A New Clinical Reality (2020s)

With these new tools at hand, Watson’s dream of increasing fetal hemoglobin in Sickle cell disease patients is finally within sight. At least two major collaborations to perform ex vivo gene therapy for Sickle cell disease have been initiated since 2018. Both use gene editors to inactivate the BCL11A gene and promote fetal hemoglobin expression in red blood cells.

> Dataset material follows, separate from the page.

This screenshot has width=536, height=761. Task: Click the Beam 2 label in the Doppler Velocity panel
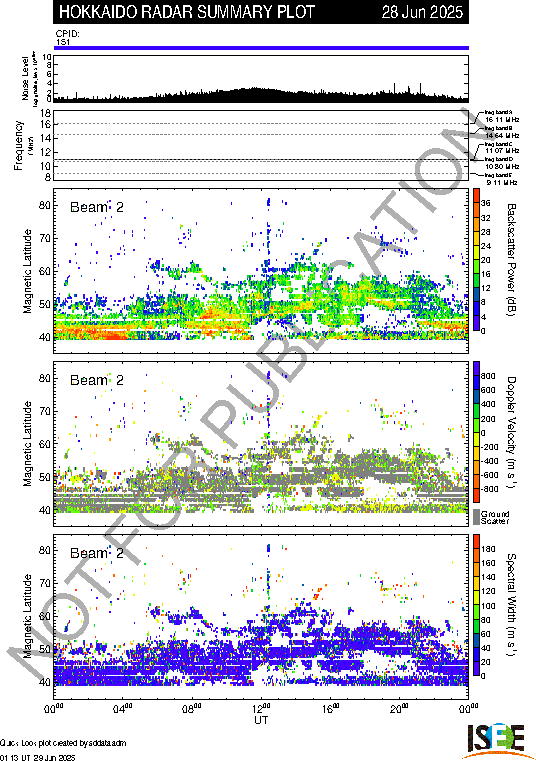pos(97,380)
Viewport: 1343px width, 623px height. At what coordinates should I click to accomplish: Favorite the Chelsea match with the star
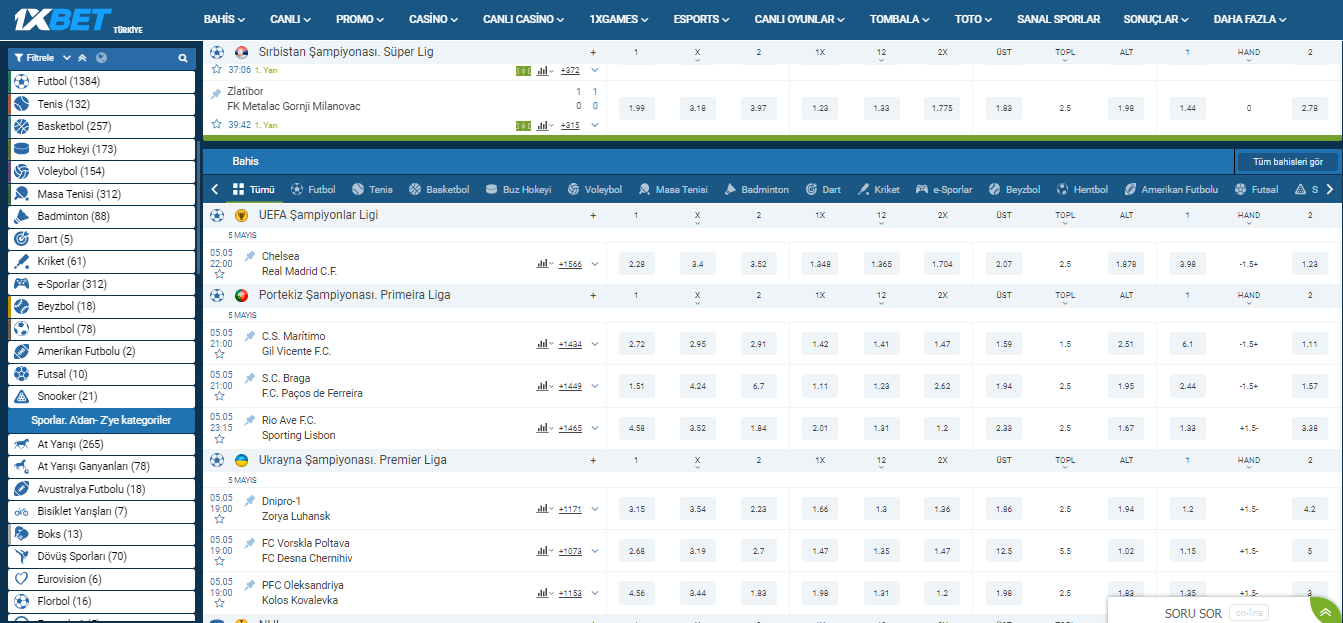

One collaboration between Bioverativ and Sangamo is testing a protocol for gene editing with a Zinc finger. The estimated completion date for this trial is 2022. Another collaboration that has received a great deal of attention, and was recently published in the New England Journal of Medicine, involves CRISPR Therapeutics and Vertex Pharmaceuticals. This trial is among the first to attempt CRISPR in a clinical setting, and the results are highly anticipated by the research and medical communities, not only for their impact on Sickle cell disease, but also as a bellwether for the use of CRISPR in medical practice. So far the results of the trial are encouraging. As of December 2020, the first two patients to receive therapy were reportedly doing well and were free from symptoms more than one year after receiving the treatment. While this news is exciting, there is still much work to be done before the technique can be applied to a wider population.

It has taken many years and many twists, but the visions of the 1950s are finally beginning to be realized, bringing us to the cusp of an exciting new dawn in medicine. The slow march toward a cure for Sickle cell disease clearly demonstrates that through patience and continued investment in scientific discovery, we can continue to achieve the dreams of our predecessors and plant new seeds for future generations to reap the harvest.